==== Passage ====
Standard Frequentist Discovery

StandardFrequentistDiscovery

This is a standard demo that can be used with any ROOT file prepared in the standard way. You specify:

  • name for input ROOT file
  • name of workspace inside ROOT file that holds model and data
  • name of ModelConfig that specifies details for calculator tools
  • name of dataset

    With default parameters the macro will attempt to run the standard hist2workspace example and read the ROOT file that it produces.

Author: Sven Kreiss, Kyle Cranmer
This notebook tutorial was automatically generated with ROOTBOOK-izer from the macro found in the ROOT repository on Tuesday, May 26, 2020 at 05:53 AM.

In [1]:
%%cpp -d
#include "TFile.h"
#include "TROOT.h"
#include "TH1F.h"
#include "TF1.h"
#include "TCanvas.h"
#include "TStopwatch.h"

#include "RooWorkspace.h"
#include "RooAbsData.h"
#include "RooRandom.h"
#include "RooRealSumPdf.h"
#include "RooNumIntConfig.h"

#include "RooStats/ModelConfig.h"
#include "RooStats/ToyMCImportanceSampler.h"
#include "RooStats/HypoTestResult.h"
#include "RooStats/HypoTestPlot.h"
#include "RooStats/SamplingDistribution.h"
#include "RooStats/ProfileLikelihoodTestStat.h"
#include "RooStats/SimpleLikelihoodRatioTestStat.h"
#include "RooStats/ProfileLikelihoodCalculator.h"
#include "RooStats/LikelihoodInterval.h"
#include "RooStats/LikelihoodIntervalPlot.h"

#include "RooStats/FrequentistCalculator.h"
#include "TSystem.h"

#include <vector>
In [2]:
%%cpp -d
// This is a workaround to make sure the namespace is used inside functions
using namespace RooFit;
using namespace RooStats;

Arguments are defined.
====
◆ Requests ◆
1. List every item that the standard frequentist discovery demo says you specify.
2. In the listing, substitute "window" for "tab" from the line with "You are a computer-use" through the last line of the listing. Give only those lines, and leave out the pictures.
The listing below has no connection to the text above it.
==== Supplied records ====
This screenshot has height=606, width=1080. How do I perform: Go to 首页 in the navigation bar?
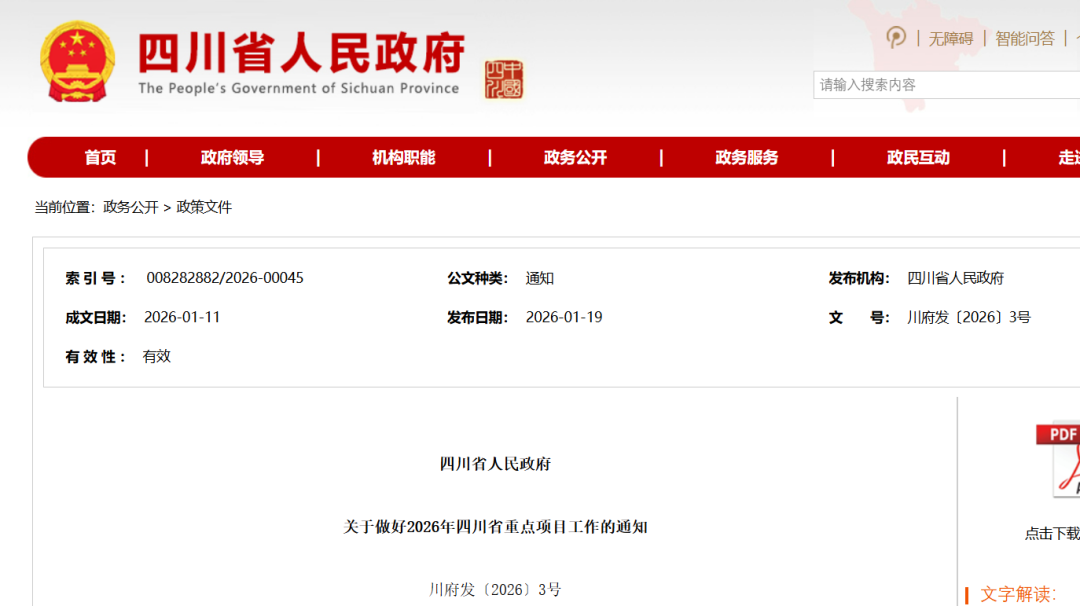click(100, 157)
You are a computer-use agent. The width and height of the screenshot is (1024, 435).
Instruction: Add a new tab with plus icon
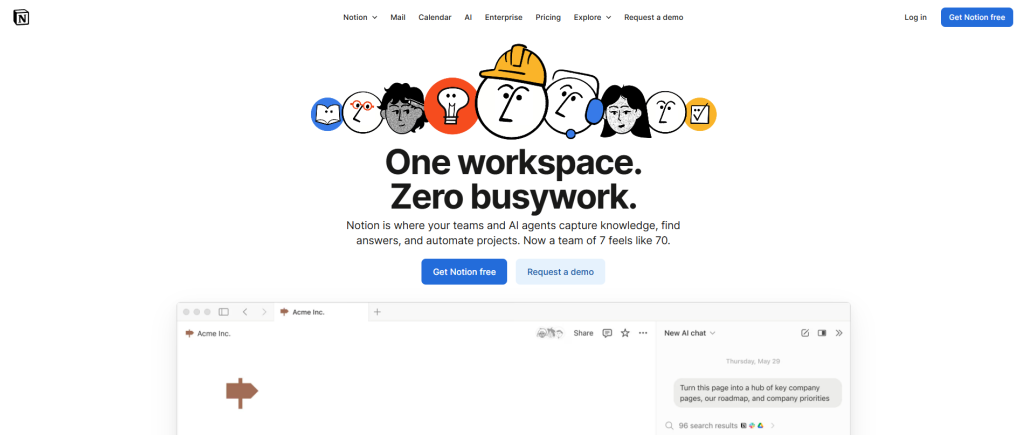[377, 312]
====
◆ Expected results ◆
1.
- name for input ROOT file
- name of workspace inside ROOT file that holds model and data
- name of ModelConfig that specifies details for calculator tools
- name of dataset

2.
You are a computer-use agent. The width and height of the screenshot is (1024, 435).
Instruction: Add a new window with plus icon
[377, 312]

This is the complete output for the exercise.